Newspaper coverage of the dramatic crime and trial was jarringly explicit and detailed, shocking readers in Indiana, where the crime occurred. Peter Young of the South Bend Times wrote that the murder’s “horrors and its shocking features . . . have never before been witnessed in Mishawaka.” The story was front-page news throughout northern Indiana for much of a year.

For several generations, the families of both Cecilia and Albin would be silent about the crime—until Cecilia’s great-grandson, award-winning journalist Gary Sosniecki, uncovered the family’s dark secret. As he discovered, wife beating was commonplace in the early 20th century (before the gender-neutral term of “domestic violence” was adopted), and “wife murder” was so common that newspapers described virtually every case by that term. At long last, The Potato Masher Murder: Death at the Hands of a Jealous Husband unearths the full story of two immigrant families united by love and torn apart by domestic violence.

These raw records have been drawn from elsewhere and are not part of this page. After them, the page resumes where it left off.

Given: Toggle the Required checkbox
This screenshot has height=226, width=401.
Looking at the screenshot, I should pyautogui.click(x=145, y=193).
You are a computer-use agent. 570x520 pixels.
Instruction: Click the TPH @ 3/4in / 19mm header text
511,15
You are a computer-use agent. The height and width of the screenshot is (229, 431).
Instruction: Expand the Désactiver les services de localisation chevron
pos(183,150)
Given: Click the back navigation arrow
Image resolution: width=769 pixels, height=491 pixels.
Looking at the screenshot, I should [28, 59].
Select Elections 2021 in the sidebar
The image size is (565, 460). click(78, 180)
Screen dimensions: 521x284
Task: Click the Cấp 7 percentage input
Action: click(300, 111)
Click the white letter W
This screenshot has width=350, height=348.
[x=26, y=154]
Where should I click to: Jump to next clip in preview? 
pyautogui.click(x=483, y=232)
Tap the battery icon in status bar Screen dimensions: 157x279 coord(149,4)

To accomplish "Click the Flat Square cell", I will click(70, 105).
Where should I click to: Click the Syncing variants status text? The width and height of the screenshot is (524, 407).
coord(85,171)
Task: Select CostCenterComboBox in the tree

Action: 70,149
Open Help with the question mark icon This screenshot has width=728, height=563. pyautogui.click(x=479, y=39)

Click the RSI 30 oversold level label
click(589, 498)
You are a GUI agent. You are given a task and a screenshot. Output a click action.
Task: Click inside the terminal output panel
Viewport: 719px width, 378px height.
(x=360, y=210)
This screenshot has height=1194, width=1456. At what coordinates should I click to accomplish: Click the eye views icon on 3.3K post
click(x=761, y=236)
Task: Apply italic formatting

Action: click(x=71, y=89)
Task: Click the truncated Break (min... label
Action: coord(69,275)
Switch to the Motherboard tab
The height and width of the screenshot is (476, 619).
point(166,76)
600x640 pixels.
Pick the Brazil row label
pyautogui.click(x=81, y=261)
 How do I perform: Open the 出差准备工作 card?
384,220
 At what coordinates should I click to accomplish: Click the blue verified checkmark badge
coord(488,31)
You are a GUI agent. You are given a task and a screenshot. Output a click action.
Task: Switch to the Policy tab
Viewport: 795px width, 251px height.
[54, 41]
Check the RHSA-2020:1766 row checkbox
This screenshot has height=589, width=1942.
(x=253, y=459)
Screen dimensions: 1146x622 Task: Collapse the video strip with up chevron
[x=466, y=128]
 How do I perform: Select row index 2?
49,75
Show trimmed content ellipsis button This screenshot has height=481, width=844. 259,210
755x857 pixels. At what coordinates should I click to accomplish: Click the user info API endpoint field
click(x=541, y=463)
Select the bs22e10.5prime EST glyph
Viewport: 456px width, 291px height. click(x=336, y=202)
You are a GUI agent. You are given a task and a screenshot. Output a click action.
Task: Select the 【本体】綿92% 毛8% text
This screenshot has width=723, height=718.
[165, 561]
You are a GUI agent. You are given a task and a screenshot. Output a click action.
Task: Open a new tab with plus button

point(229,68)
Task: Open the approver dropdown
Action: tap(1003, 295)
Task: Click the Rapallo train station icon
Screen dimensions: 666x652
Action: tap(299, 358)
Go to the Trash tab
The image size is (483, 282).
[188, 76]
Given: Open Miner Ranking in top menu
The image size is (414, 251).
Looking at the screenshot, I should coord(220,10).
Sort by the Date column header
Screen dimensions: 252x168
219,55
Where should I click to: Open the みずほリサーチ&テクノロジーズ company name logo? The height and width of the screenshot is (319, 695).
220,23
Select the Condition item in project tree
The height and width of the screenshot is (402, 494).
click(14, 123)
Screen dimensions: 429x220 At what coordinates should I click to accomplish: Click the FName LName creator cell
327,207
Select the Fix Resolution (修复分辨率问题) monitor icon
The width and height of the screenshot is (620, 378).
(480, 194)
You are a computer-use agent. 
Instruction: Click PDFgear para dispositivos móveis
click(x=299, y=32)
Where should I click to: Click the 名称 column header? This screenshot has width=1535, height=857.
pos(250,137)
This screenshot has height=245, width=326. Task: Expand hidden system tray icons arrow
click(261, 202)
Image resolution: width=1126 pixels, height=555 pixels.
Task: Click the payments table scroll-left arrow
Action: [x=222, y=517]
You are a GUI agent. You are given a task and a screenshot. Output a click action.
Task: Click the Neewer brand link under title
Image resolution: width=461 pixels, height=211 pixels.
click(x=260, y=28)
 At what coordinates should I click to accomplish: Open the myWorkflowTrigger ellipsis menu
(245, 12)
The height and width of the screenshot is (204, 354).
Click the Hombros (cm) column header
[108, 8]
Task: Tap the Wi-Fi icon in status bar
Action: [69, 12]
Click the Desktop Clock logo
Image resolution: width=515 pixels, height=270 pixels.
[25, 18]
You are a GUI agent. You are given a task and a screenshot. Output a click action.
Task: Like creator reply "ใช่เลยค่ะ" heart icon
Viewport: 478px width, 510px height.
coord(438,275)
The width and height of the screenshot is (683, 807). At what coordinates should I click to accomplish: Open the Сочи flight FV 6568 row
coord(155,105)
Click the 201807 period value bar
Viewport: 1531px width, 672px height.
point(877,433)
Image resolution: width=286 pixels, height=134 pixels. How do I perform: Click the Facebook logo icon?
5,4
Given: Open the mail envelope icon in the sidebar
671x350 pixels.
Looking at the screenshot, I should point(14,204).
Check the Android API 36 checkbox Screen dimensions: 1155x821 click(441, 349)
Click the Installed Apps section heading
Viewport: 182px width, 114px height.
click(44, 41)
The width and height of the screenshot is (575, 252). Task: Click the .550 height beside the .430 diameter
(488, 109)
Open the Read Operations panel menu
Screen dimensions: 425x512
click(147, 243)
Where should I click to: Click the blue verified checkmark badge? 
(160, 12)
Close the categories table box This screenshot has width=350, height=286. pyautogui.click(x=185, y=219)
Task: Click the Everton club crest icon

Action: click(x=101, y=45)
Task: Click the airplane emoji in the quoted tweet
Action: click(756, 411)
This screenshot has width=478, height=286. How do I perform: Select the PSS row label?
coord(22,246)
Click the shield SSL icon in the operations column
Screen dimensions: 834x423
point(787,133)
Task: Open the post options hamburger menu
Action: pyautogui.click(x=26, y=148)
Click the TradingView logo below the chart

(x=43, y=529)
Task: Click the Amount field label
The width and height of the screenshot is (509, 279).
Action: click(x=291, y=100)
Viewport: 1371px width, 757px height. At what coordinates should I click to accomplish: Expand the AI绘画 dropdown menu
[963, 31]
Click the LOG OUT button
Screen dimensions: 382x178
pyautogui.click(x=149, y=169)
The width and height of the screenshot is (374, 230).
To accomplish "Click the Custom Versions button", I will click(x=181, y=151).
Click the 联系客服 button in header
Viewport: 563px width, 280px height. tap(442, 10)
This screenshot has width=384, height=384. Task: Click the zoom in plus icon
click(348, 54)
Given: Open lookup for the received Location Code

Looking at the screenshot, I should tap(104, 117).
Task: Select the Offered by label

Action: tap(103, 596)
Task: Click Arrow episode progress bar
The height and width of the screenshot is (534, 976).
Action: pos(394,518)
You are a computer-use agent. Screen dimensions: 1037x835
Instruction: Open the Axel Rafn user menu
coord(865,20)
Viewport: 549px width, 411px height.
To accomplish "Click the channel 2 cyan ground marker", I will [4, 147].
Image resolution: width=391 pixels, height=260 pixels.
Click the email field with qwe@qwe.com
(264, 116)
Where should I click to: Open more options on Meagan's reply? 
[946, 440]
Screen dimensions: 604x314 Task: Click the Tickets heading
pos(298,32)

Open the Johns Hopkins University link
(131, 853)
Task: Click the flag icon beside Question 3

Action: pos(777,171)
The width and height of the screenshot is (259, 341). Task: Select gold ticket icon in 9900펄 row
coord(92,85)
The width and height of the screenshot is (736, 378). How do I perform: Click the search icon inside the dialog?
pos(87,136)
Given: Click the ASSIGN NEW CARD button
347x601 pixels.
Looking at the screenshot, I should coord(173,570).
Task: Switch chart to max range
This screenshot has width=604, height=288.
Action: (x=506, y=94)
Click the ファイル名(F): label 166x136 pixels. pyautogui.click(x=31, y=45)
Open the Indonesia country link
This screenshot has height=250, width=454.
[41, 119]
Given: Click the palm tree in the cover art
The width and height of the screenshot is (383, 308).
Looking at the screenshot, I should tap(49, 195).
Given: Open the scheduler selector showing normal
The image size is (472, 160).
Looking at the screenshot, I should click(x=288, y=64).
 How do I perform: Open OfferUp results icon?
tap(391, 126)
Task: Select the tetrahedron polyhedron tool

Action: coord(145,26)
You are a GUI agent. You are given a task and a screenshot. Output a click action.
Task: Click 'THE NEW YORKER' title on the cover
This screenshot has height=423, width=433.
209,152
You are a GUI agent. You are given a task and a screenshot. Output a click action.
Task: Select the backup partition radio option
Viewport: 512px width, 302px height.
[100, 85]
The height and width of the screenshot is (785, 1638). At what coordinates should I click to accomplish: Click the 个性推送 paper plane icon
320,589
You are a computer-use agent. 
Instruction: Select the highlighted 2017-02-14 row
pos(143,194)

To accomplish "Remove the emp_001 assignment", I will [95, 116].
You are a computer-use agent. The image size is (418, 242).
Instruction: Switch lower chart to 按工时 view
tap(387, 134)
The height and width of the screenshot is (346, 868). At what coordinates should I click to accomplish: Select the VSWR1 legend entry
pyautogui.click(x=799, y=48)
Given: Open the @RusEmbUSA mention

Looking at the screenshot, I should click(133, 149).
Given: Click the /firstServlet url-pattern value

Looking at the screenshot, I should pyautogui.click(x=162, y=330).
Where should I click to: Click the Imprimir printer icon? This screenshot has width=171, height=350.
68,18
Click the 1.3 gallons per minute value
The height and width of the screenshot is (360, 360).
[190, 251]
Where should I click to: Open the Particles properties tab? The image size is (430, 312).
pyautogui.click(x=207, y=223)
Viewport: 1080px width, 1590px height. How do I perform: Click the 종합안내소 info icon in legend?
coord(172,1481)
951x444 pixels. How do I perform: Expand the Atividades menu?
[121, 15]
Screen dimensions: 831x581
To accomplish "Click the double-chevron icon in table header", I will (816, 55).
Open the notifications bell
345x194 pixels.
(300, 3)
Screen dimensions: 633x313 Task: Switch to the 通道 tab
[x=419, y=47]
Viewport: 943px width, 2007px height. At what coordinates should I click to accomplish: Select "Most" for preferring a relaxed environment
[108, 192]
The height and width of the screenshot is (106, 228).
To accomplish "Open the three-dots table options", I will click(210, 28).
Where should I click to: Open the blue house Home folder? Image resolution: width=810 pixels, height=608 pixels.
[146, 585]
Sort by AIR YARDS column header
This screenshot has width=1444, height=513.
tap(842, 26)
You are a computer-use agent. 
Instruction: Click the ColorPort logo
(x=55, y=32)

AuthorRetired journalist Gary Sosniecki worked at news­papers in four states during his 43-year career. He has received dozens of awards for journalism excellence from state, national, and international newspaper organizations, including the Eugene Cervi lifetime achievement award from the International Society of Weekly Newspaper Editors. Gary was inducted into the Missouri Press Association Hall of Fame in 2014.